# Instructions
• a. List every percentage figure given in the article on smoking in movies, and say what each one measures.
• b. According to the article on smoking in movies, how many of the 145 movies that landed in the weekly box office Top 10 featured tobacco use?
• c. In the article on smoking in movies, copy word for word everything from "Today’s PG-13 rating" down to "Yes, another study.".

# Text block
-- Opening Marker --

Today’s PG-13 rating is a joke. A cigar-chomping Hugh Jackman brutally slices and dices foes in X2: X-Men United, chain-smoking stars speak in nonstop sexual innuendo in Down With Love–both PG-13 films, and the list goes ever on. Does the Motion Picture Association of America, which enforces the rating system, even watch these films? Who is there to trust?

Meet the American Lung Association of Sacramento-Emigrant Trails, an 86-year-old nonprofit dedicated to clean air, healthy lungs and eradicating lung disease. The great enemy is, of course, tobacco, and the damsels in distress are the many young American smokers-to-be. The organization and one of its programs, called STARS, have come up with a new movie rating system, after studying the amount of smoking in Top 10 films over the course of the past year. Yes, another study.

Popular science seems to have become an endless series of new and contradictory studies (red meat and alcohol are good for you … or are they?). Our cholesterol levels and personal tastes are poker chips in this new form of competition, with every study vying for a spot on CNN’s Headline News or USA Today‘s Life section.

But the surprising results found by STARS can hold their weight and more. They found that 106 out of the 145 movies that landed in the weekly box office Top 10 featured tobacco use. More importantly, 82 percent of all PG-13 films (a whopping 63 movies) featured tobacco use–a higher percentage than that of the R-rated films, of which only 76 percent (34 films) featured tobacco. For years, critics have railed against the film industry for depicted graphic violence in R-rated films–but what about such a dominant number of films fit for 13 year-olds featuring smoking? STARS reports that moviegoers saw an average of 10 depictions of tobacco use per hour during PG-13 movies.

“I think this is a perverse problem of the film industry,” says Dr. Adam Goldstein, an associate professor of family medicine at UNC and an author of a 1999 study about the presence of smoking in G-rated films, published in the Journal of the American Medical Association. “It doesn’t reflect the culture of society. 75 percent of users in reality are trying to quit. If people were depicted that way, or shown to be bothered by the smoke, it would make a huge difference.”

STARS also found that the stars of Top 10 movies smoked in 55 percent of them, alarming when considering that most kids view matinee idols as role models. In a scene in X2, Jackman’s Wolverine is challenged about his cigar habit–at which point he defiantly snuffs out the stogie in his palm. “It’s frankly disgraceful,” Goldstein says.

All this comes on the heels of a recent study at Dartmouth Medical School that determined that tobacco use in movies triples the odds that a teen viewer will try smoking–and when a teen sees a favorite star smoking on screen, he or she is 16 times more likely to view smoking positively.

To which end the STARS project has devised a new rating system for films, based on the perceived tobacco message, the amount of smoking and other factors. Movies are rated anywhere from Pink Lung (very clean) to Black Lung (watch out). Thirty-nine percent of movies received the Black Lung rating, many for featuring smoking by minors or pregnant women.

Last year, Sacramento-Emigrant Trails and STARS began lobbying the MPAA to include tobacco use in its rating system, something also recommended in Goldstein’s 1999 study. Several other health organizations have since joined the cause, which is picking up steam. In the mean time, you can find all current smoking ratings, from Pink to Black Lung, as well as more information about STARS and opportunities to write to the film studios, at www.scenesmoking.com.

-- Closing Marker --

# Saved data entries

-- Opening Marker --

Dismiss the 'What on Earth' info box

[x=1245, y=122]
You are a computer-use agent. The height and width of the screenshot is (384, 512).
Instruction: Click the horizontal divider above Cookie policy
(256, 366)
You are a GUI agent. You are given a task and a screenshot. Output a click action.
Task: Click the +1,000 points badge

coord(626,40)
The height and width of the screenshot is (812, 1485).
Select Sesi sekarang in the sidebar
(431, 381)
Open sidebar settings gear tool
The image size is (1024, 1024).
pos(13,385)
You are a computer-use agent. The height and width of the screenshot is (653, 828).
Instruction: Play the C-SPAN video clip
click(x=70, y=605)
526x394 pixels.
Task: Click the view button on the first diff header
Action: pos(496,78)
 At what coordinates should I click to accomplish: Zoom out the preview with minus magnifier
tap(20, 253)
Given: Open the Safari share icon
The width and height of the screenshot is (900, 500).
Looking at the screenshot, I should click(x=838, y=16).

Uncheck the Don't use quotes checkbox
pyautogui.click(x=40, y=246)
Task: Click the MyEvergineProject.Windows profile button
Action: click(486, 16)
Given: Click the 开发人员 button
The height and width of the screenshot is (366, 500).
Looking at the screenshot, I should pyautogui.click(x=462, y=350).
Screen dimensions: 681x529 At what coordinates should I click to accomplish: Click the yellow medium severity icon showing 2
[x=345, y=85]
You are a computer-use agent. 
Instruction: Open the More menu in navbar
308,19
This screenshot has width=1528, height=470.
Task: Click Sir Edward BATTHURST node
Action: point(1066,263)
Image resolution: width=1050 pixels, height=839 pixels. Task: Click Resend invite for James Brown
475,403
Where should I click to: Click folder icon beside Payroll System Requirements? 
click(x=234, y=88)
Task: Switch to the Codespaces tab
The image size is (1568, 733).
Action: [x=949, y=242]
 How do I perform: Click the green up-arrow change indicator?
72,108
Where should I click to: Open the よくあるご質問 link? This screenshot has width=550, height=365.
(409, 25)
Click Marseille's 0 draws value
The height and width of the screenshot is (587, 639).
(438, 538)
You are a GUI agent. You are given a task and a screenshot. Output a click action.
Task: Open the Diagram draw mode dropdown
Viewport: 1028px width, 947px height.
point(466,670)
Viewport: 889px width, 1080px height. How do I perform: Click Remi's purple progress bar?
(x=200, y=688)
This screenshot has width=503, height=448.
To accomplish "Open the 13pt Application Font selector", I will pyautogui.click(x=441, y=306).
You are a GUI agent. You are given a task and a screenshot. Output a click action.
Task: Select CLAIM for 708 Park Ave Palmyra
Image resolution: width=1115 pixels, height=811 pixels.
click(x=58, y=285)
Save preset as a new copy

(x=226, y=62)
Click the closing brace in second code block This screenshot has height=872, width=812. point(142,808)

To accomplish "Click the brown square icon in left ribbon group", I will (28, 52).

-- Closing Marker --

# Solutions by task
• a.
- 82 percent: PG-13 films that featured tobacco use
- 76 percent: R-rated films that featured tobacco use
- 75 percent: tobacco users in reality who are trying to quit
- 55 percent: Top 10 movies in which their stars smoked
- Thirty-nine percent: movies that received the Black Lung rating

• b. 106 of them.

• c.
Today’s PG-13 rating is a joke. A cigar-chomping Hugh Jackman brutally slices and dices foes in X2: X-Men United, chain-smoking stars speak in nonstop sexual innuendo in Down With Love–both PG-13 films, and the list goes ever on. Does the Motion Picture Association of America, which enforces the rating system, even watch these films? Who is there to trust?

Meet the American Lung Association of Sacramento-Emigrant Trails, an 86-year-old nonprofit dedicated to clean air, healthy lungs and eradicating lung disease. The great enemy is, of course, tobacco, and the damsels in distress are the many young American smokers-to-be. The organization and one of its programs, called STARS, have come up with a new movie rating system, after studying the amount of smoking in Top 10 films over the course of the past year. Yes, another study.